CD8(+) T cells are the primary cytotoxic cells within the tumor microenvironment, where T cell receptor (TCR) signaling drives their activation and effector functions. However, aberrant TCR activation in this setting often leads to T cell dysfunction. Previous studies suggest that CD147 modulates T cell activation, effector function, and exhaustion. However, the underlying mechanisms remain unclear. Using a CD8(+) T cell-specific CD147 knockout model, we showed that CD147 loss significantly enhanced T cell cytotoxicity and reduced exhaustion.

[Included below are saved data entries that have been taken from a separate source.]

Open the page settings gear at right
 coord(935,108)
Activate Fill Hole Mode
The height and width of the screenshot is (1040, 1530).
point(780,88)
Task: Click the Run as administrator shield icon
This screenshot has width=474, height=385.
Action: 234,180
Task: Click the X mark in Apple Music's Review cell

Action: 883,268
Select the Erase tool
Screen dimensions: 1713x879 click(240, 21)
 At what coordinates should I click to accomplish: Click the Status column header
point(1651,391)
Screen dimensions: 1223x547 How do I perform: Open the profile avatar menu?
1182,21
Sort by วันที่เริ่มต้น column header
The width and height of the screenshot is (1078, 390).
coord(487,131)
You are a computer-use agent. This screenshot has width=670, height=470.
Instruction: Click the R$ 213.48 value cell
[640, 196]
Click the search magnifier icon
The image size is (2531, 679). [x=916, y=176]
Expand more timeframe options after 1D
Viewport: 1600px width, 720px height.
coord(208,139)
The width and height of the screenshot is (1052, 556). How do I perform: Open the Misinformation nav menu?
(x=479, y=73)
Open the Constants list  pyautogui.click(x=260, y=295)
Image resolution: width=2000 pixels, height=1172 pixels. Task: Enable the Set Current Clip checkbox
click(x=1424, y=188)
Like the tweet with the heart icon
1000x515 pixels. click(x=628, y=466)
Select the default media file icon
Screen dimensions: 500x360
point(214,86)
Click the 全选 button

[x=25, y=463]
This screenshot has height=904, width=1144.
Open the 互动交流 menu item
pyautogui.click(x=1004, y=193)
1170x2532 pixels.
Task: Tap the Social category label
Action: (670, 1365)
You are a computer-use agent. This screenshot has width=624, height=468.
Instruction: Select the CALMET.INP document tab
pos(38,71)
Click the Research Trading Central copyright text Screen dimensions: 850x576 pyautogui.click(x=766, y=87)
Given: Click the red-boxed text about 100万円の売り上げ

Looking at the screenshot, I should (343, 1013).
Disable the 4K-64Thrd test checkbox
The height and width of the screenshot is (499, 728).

Mechanistically, CD147 promoted T cell exhaustion by disrupting proximal TCR kinase signaling through direct interactions with CD3ε, CD3ζ, and LCK, thereby promoting immune escape. Pharmacological inhibition with dasatinib attenuated CD147-driven overactivation and exhaustion. Furthermore, embedding the CD147 intracellular domain into CAR-T constructs significantly enhanced their cytotoxic efficacy while reducing exhaustion. These findings advance our understanding of T cell exhaustion in tumors and may inform strategies to optimize CAR-T therapy.